Reliability in Power Electronic Systems: A Hierarchical Approach

Written by Bikash Sah, Sebastian Sprunck, and Marco Jung

The electric grid is transforming with the inclusion of a variety of generation sources, loads, and associated supporting systems. This transformation is made possible with the developments in the control and communication system technology, standards for operation and increased usage of controlled systems, such as power electronics converters (PEC).

Introduction

Among these developments, PEC are a key component that helps bridge the flow of power between generation systems and loads. Hence, these PEC are required to be reliable and to be designed with due consideration of all possible issues which can occur during operation. The reliability of the PEC is not only influenced by its own state, but also impacted by the operational state of the connected systems and the environmental conditions. For example, a line-to-ground fault in the electric grid side will lead to potentially unsafe loading of the PEC. Although standards are defined to operate the PEC in case of a fault, the stress introduced in the PEC impacts the overall lifetime or increases the failure rate. Similar examples of failures at the system level, affecting the operation at the subsystem or component levels, are available in the literature [1, 2]. Hence, it is essential to relate the reliability testing of the PEC to the faults or disturbances in the connected system. In general, the reliability testing procedures of a subsystem in a system should be defined considering the overall behavior of the system.

 

Relating the Reliability at System Level Operation

Standards and test procedures are established in the literature to perform the reliability testing of a system and the related subsystems. However, defining a general approach to evaluate the reliability of the subsystems connected together inside a system is challenging. The cause, type, and behavior of faults or disturbances vary according to application, power level, environmental conditions, and operating condition. For instance, consider an inverter integrated into a powertrain, which feeds power to a motor, and a photovoltaic (PV) inverter that supplies the generated power to the electric grid. The faults in the inverter of a powertrain in the electric vehicle can occur e.g. due to changes in the acceleration profile of the driver or due to mechanical vibrations introduced while driving in off-road conditions; while in the case of the photovoltaic generation system, the possibility of fault or disturbance due to mechanical vibration is minimal. One solution to determine the reliability of PECs with respect to their application, power level, environmental conditions, and operating condition is the adoption of mission-based profile tests.

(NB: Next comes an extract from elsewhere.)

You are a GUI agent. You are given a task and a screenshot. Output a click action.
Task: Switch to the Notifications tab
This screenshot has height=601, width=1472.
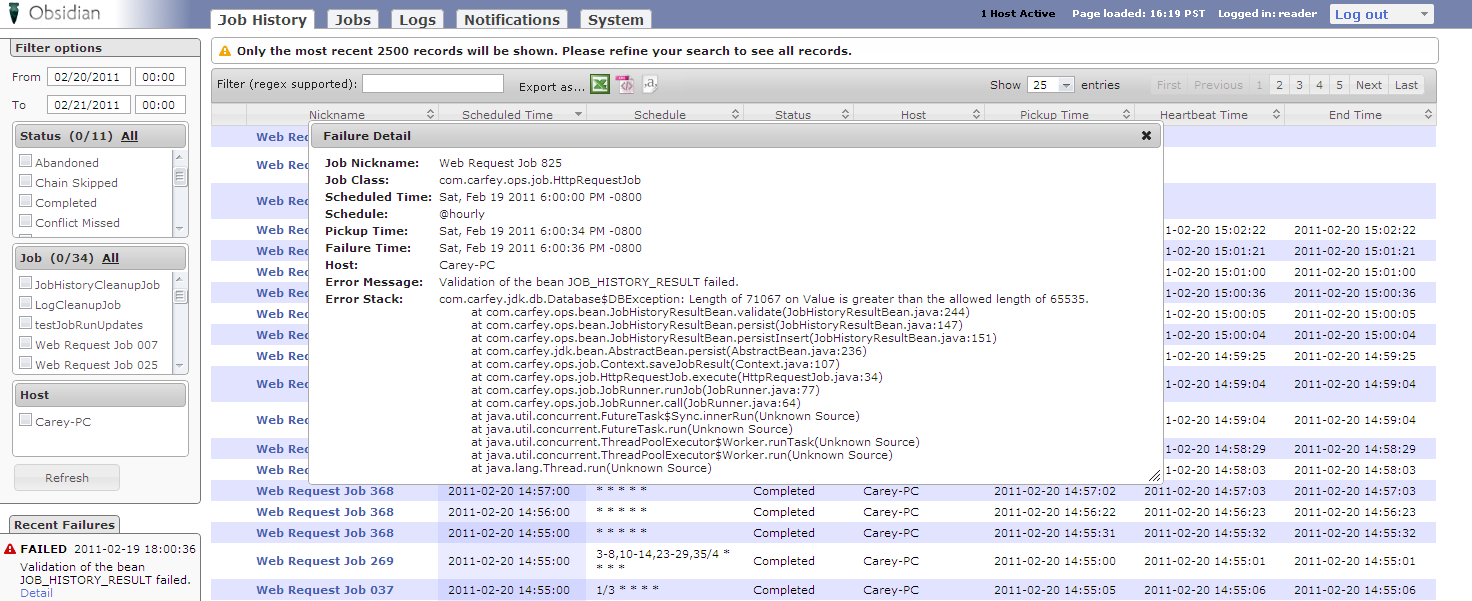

However, this solution is challenging to apply in a complex power systems scenario, since reliability testing in complex systems focuses more on system-level aspects than in less complex (sub-)systems, where individual components are much more relevant. When power system reliability is considered, the main concern lies not on the specific subsystems within, but on the overall capability to guarantee supply to the connected loads in the long term. Furthermore, for the short term, the reliability of the power system is specified by its capability to withstand any outages or contingencies. If the reliability of the overall power system is increasingly dependent on large numbers of lower-level systems or subsystems in contrast to large-scale power plants, they will have an increasing impact on the overall system reliability.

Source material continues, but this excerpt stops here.